==== Task material ====

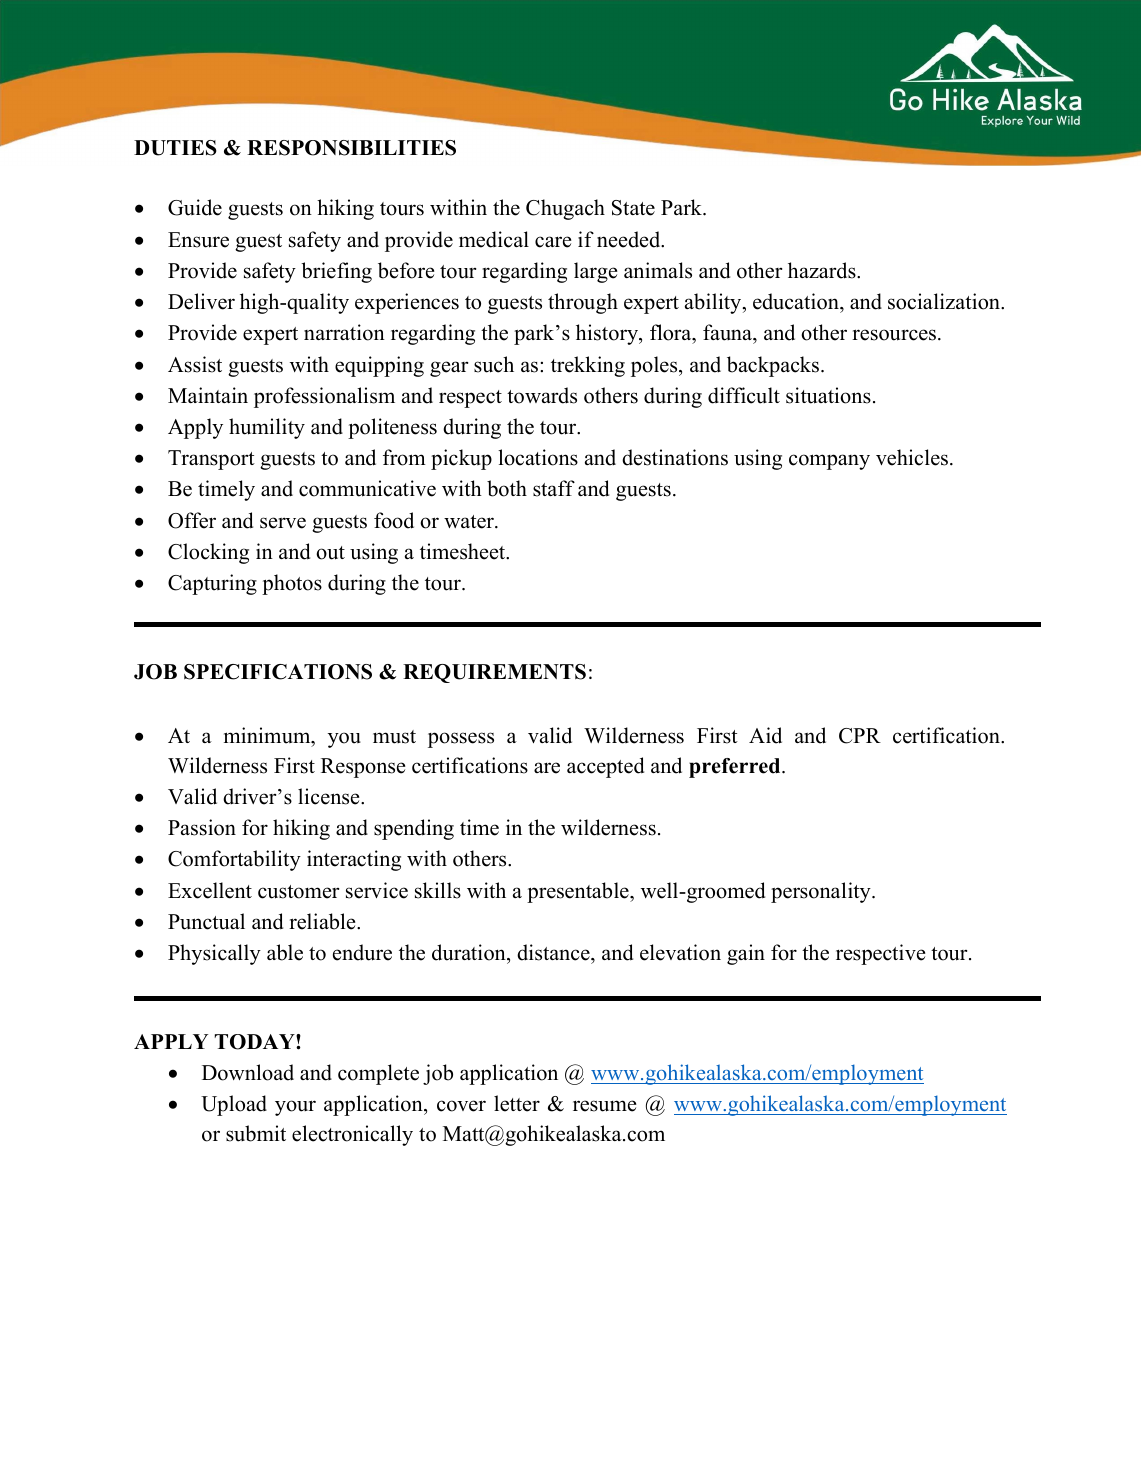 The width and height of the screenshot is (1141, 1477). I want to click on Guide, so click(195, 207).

====
==== Task material ====

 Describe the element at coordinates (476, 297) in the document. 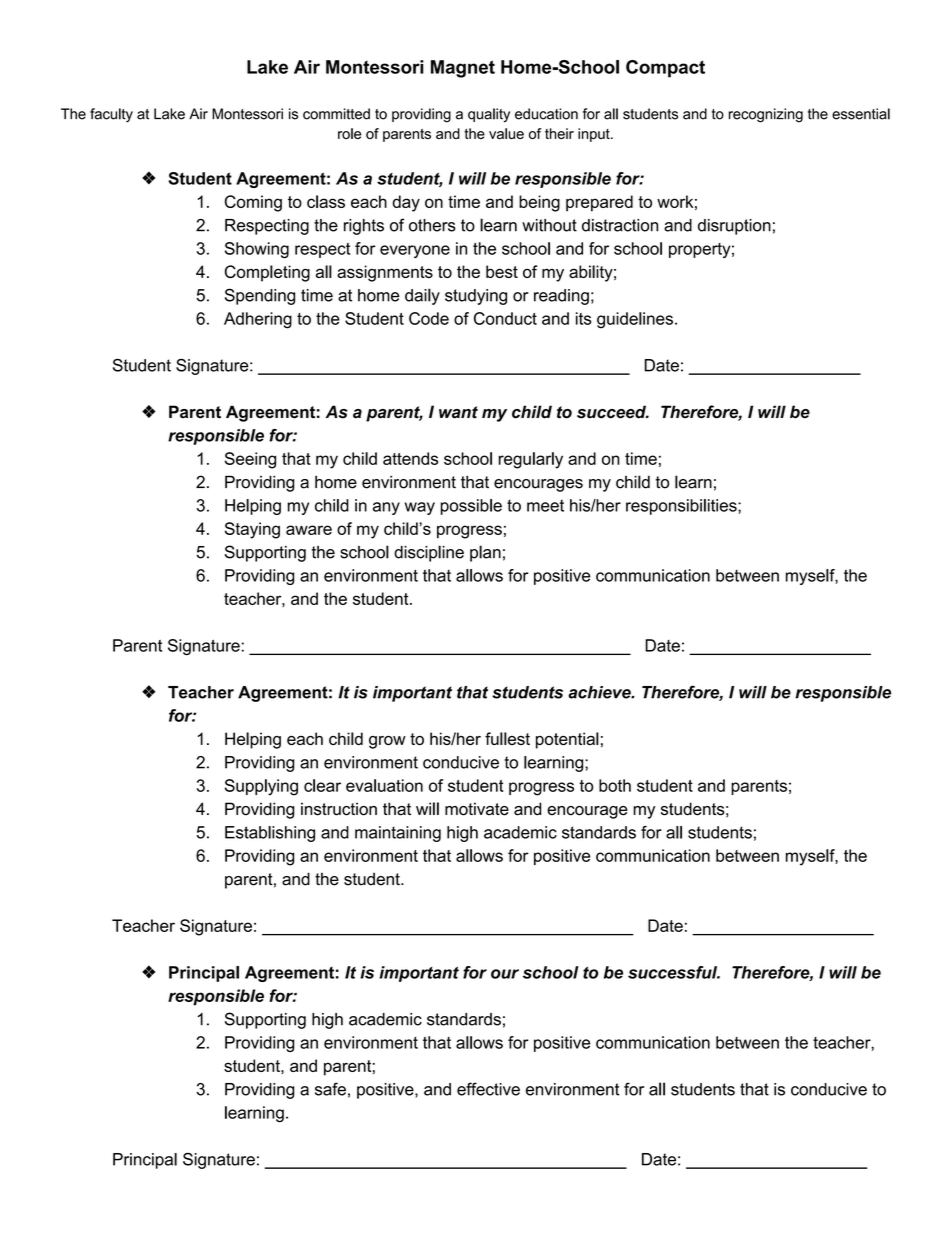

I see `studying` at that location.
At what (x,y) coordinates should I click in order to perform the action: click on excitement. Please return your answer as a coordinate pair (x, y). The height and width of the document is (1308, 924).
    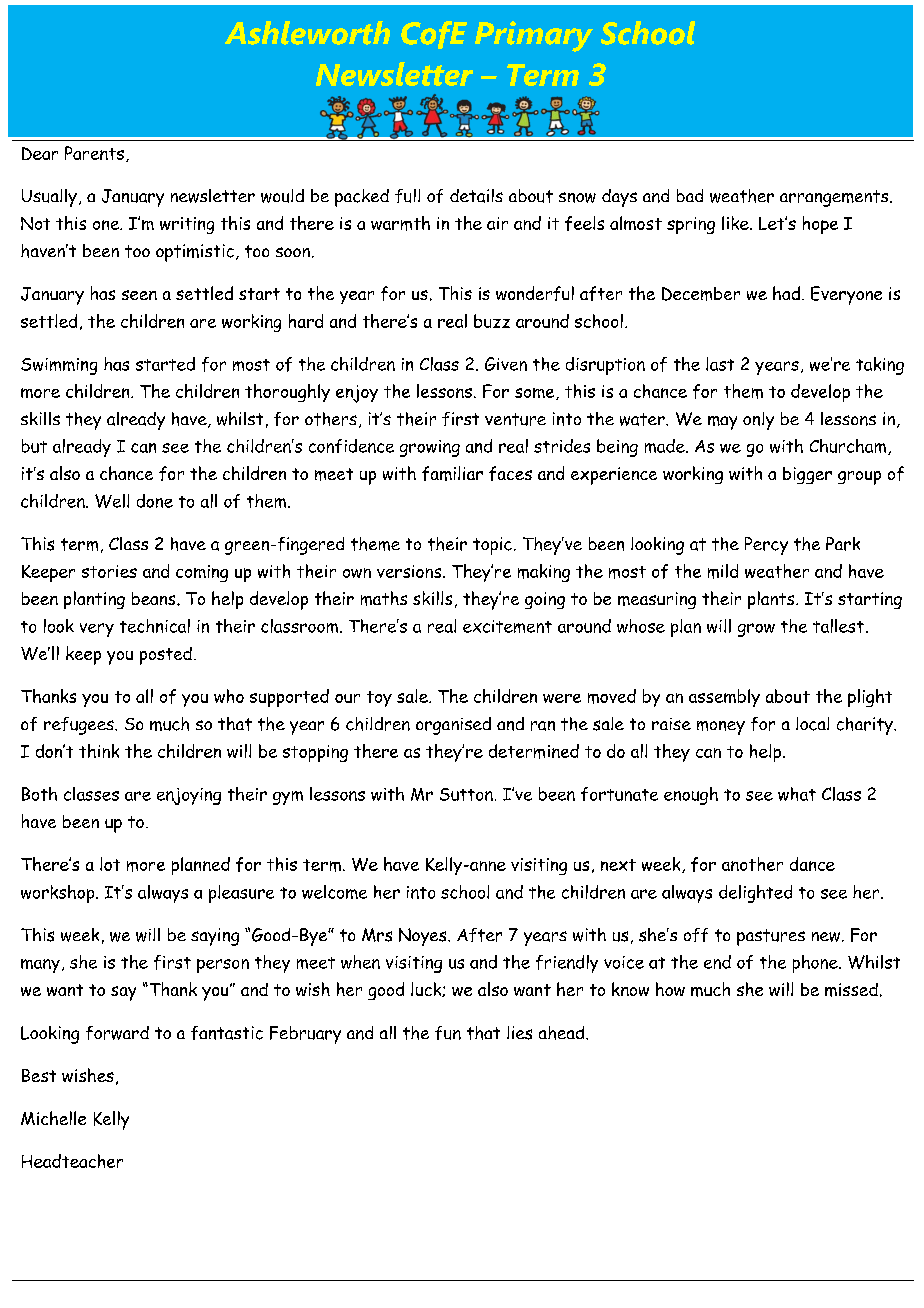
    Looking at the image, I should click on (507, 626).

====
==== Task material ====

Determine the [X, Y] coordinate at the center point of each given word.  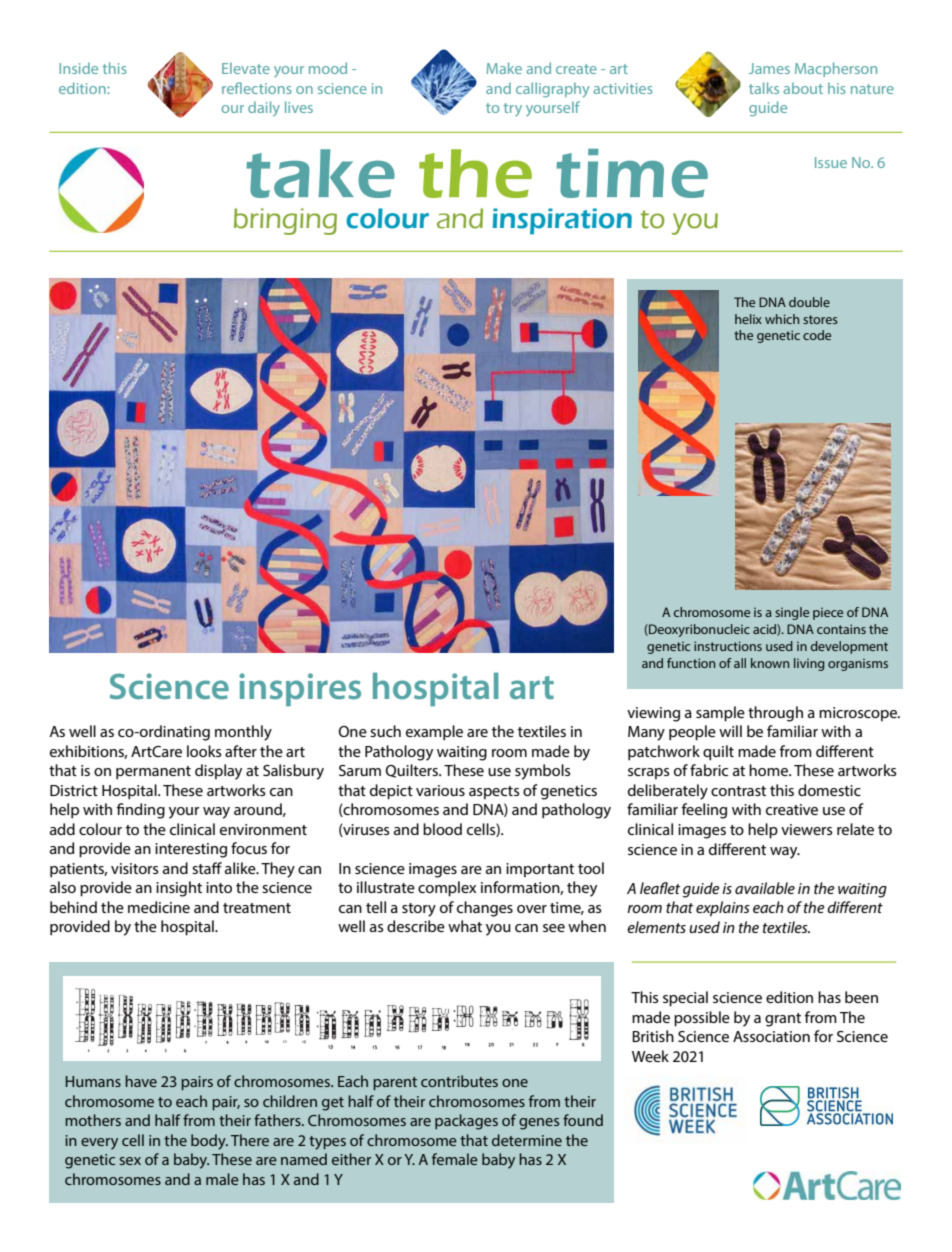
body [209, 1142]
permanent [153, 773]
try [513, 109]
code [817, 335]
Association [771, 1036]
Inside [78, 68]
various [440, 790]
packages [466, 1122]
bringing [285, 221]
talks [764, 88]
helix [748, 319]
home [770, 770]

====

Can you render the lines of the items between the one containing "code [817, 335]" and the one containing "home [770, 770]", inclusive, as a Markdown table with the columns Row and Line, leaving out any blank lines?

| Row | Line |
|---|---|
| 1 | code [817, 335] |
| 2 | Association [771, 1036] |
| 3 | Inside [78, 68] |
| 4 | various [440, 790] |
| 5 | packages [466, 1122] |
| 6 | bringing [285, 221] |
| 7 | talks [764, 88] |
| 8 | helix [748, 319] |
| 9 | home [770, 770] |